火星人が使うレーザー砲は当然、まっすぐにしか進まないから、間接射撃の榴弾砲だと反撃される危険性も低いわね。
解答編
<英文解釈記号ルール>
〔〕→関係詞句・節
【】→接続詞句・節
《》→挿入句・節
[ ] →名詞句・節
()→副詞句・節
〈〉→形容詞句・節
But I did not consider these points (at the time), and so my reasoning* was dead* (against the chances of the invaders*). (With wine and food, the confidence* of my own table, and the necessity* of reassuring* my wife), I grew 《by insensible degrees*》 courageous* and secure*.
“They have done a foolish thing,” said I, (fingering* my wineglass). “They are dangerous because, 《no doubt》, they are mad with terror. (Perhaps) they expected to find no living things—certainly no intelligent living things.”
“A shell* 〈in the pit〉,” said I, “《if the worst comes to the worst*》, will kill them all.”
1. オレンジのandが繋いでるものは、wine and food, the confidence, the necessityでしょうか。
2. 青アンダーラインの部分の文型表示は上の通り。

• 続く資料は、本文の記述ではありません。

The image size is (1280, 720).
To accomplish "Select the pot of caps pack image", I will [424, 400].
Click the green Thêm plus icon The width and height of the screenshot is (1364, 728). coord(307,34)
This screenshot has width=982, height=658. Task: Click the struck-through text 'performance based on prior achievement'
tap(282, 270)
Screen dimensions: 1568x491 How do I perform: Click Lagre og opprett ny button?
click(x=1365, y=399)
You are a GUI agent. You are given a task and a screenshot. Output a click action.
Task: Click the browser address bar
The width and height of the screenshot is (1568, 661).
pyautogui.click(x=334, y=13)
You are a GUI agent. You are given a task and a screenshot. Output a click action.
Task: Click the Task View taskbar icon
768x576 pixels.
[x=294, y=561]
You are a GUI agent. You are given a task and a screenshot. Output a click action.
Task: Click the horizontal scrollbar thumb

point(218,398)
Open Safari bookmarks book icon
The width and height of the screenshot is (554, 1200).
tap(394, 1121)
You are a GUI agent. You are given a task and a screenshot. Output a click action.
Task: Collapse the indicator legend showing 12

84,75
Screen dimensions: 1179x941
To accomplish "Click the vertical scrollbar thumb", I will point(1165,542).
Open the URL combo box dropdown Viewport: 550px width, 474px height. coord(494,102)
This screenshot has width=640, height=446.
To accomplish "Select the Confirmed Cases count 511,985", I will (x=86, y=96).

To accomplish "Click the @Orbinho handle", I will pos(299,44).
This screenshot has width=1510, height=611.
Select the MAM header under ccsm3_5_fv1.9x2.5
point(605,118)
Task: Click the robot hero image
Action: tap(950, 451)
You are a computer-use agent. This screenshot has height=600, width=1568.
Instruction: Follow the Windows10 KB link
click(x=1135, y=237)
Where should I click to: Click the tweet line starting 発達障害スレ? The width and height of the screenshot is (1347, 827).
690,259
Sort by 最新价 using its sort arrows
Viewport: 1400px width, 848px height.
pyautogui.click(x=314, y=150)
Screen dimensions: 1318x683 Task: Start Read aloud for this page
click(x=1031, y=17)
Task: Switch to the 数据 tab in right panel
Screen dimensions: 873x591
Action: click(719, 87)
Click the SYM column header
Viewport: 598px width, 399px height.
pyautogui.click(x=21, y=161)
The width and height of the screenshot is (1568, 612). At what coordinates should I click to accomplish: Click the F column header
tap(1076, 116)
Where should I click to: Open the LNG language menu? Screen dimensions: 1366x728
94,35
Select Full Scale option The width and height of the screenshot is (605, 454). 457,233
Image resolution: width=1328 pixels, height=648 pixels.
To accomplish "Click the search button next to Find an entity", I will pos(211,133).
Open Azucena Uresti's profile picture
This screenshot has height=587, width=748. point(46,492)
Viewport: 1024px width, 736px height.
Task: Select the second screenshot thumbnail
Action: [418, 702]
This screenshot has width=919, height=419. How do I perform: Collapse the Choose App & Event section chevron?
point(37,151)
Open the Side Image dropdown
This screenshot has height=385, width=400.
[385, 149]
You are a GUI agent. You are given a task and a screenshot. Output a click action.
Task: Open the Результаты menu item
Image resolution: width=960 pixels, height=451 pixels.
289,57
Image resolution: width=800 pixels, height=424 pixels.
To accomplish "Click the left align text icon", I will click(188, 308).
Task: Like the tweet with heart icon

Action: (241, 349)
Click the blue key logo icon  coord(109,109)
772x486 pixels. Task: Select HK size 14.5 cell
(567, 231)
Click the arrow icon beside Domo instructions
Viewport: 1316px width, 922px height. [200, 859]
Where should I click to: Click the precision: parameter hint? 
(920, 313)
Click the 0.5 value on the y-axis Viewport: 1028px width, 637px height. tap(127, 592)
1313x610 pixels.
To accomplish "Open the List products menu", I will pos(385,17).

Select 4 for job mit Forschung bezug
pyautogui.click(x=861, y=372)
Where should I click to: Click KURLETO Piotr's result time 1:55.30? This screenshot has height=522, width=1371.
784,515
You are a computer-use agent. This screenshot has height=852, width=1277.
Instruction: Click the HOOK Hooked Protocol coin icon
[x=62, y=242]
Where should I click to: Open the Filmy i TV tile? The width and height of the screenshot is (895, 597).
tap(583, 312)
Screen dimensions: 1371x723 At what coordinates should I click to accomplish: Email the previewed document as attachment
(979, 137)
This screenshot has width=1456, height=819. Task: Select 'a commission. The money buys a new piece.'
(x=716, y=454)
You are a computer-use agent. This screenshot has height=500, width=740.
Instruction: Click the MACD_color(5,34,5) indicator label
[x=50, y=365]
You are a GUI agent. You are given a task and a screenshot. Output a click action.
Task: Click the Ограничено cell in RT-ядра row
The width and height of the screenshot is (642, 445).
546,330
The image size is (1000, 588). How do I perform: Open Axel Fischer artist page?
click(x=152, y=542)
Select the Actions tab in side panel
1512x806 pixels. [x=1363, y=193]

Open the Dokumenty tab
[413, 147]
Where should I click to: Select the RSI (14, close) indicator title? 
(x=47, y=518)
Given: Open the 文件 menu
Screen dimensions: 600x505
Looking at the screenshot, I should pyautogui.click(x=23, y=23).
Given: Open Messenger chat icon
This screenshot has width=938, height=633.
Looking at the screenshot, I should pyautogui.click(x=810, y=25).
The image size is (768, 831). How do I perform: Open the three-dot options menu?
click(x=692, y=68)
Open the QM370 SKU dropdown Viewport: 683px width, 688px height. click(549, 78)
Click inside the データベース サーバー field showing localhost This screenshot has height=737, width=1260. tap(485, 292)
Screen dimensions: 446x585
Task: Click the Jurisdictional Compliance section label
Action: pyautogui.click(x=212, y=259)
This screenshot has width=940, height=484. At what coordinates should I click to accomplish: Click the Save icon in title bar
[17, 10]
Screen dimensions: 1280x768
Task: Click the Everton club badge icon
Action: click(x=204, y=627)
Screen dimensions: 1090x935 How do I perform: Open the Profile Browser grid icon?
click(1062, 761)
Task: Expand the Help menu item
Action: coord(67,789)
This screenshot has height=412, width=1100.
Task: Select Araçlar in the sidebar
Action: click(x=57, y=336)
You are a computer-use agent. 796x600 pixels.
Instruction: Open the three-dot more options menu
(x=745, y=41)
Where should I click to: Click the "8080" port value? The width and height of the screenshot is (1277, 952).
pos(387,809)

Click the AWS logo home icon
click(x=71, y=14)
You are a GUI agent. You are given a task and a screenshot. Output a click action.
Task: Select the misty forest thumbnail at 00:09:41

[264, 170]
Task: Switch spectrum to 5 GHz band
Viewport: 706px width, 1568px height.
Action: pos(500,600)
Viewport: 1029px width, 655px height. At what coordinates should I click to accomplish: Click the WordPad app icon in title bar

I grew courageous and secureの第2文型です。「grow C」(だんだん~になる)がまた出てきましたね。
全訳
でもそのときはこれらの点をよく考えなかった。だからわたしは、侵略者に可能性はないだろうと推測した。ワインと食べ物があり、自分の食事がしっかりしてるのを見たうえ、ターちゃんを安心させる必要を感じたので、ほんの少しずつだが勇気と安心感が出てきた。
ワイングラスを回しながらこう言った。「火星人もばかなことするよね。ぜったい恐怖で狂ってるから危険だよ。きっと、生き物なんていないはずだって思ってたんだろうね。まして知的生命体なんて絶対いないはずだって」。そして「最悪、あの穴に砲弾を叩きこめば全滅させられるよ。」と言った。

ボーア戦争はまさにこの宇宙戦争同様、平和ボケしていたイギリス国民を目覚めさせるひとつの大きなきっかけになったわ。